→ Tasks to carry out
1) In the Grant Wood review, rewrite the span from "In normal circumstances" to "should be seen.", swapping "pictures" for "canvases".
2) According to the Grant Wood review, how many trips to Europe did Wood make?

[Source document — start]

There was once​ a time when, in the eyes of advanced American taste-makers, Grant Wood led the list of home-grown artists who ought to be dismissed. Clement Greenberg, for example, used his column in the Nation to make it clear that nothing by Wood and his fellow figurative painters, not even their most successful compositions, was anything like as interesting as an unsuccessful picture by an average abstractionist.

In normal circumstances Greenberg’s verdict isn’t one that British viewers can easily put to the test. Though Wood himself made four trips to Europe, his paintings seldom leave home. But now seven of his pictures are at the centre of America after the Fall: Painting in the 1930s at the Royal Academy (until 4 June). Setting aside their odd role in the opening skirmishes around American abstraction, they provide one excellent reason the show should be seen.

[Source document — finish]
[Collected data — start]

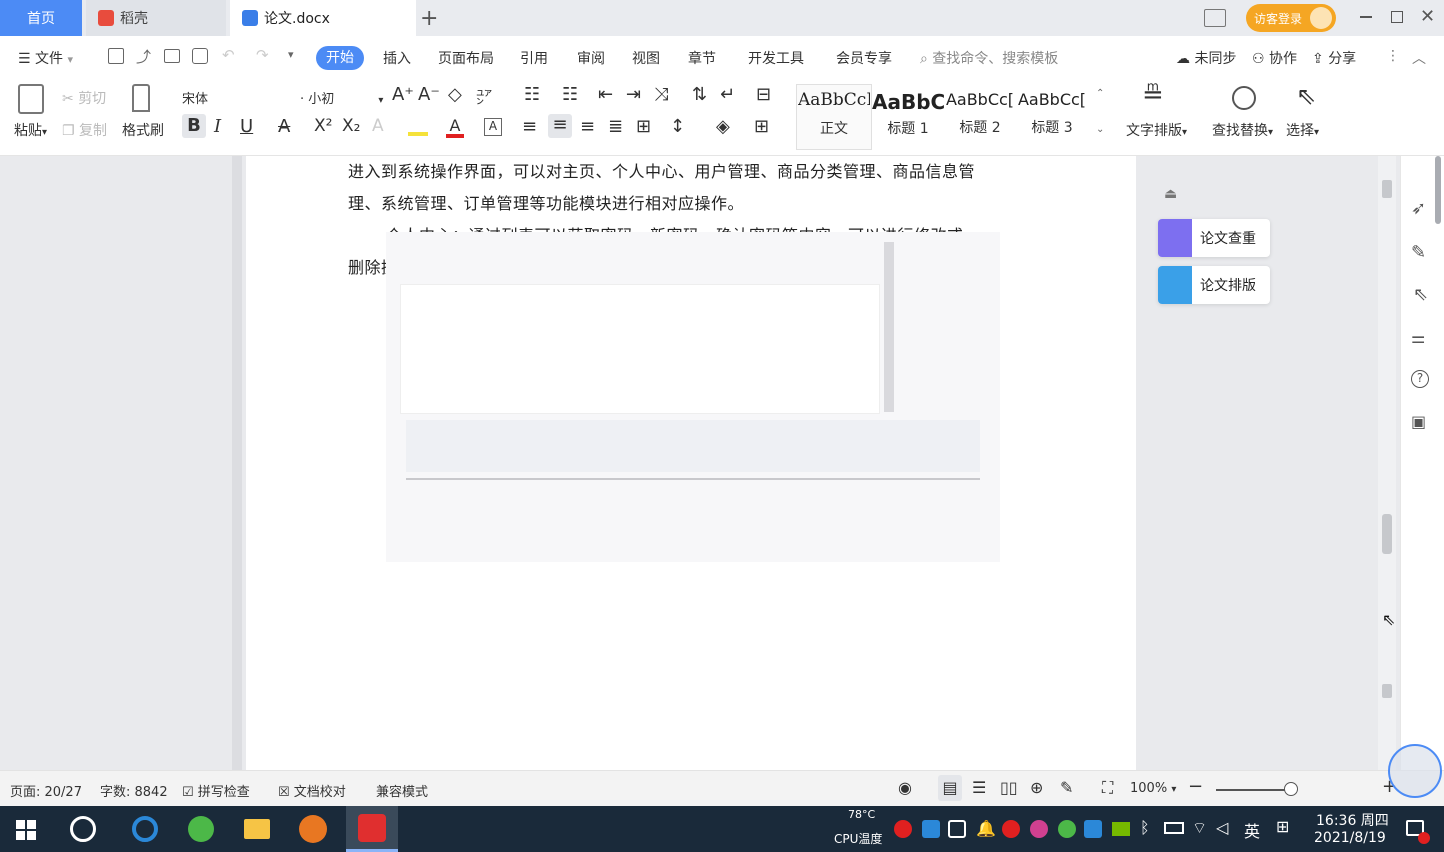  Describe the element at coordinates (312, 790) in the screenshot. I see `proofread-button: ☒ 文档校对` at that location.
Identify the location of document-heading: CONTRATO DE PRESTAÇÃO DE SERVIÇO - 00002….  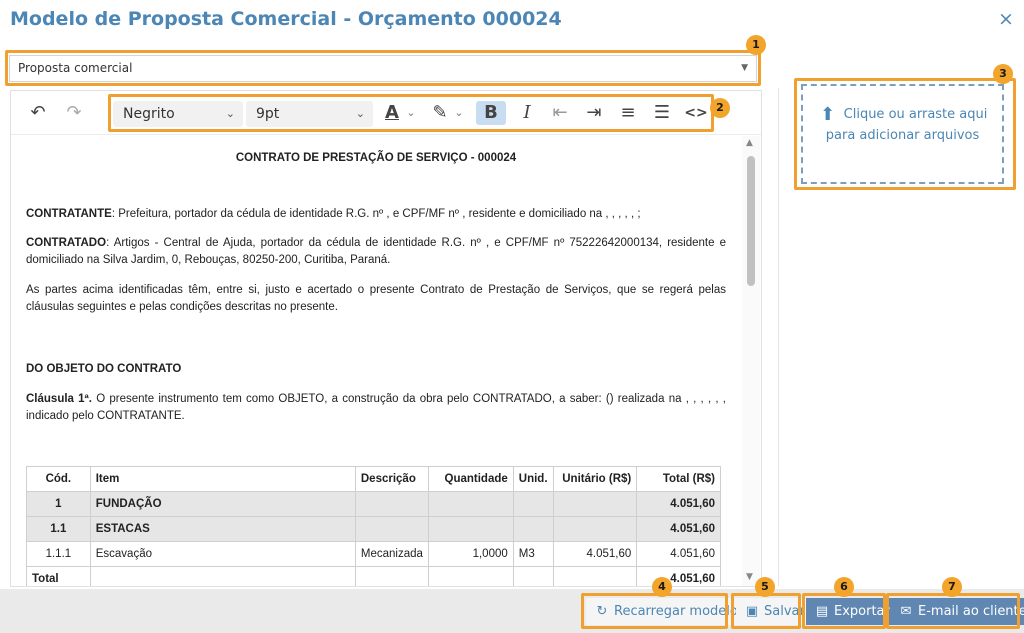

[Collected data — finish]

→ Your responses
1)
In normal circumstances Greenberg’s verdict isn’t one that British viewers can easily put to the test. Though Wood himself made four trips to Europe, his paintings seldom leave home. But now seven of his canvases are at the centre of America after the Fall: Painting in the 1930s at the Royal Academy (until 4 June). Setting aside their odd role in the opening skirmishes around American abstraction, they provide one excellent reason the show should be seen.

2) Four.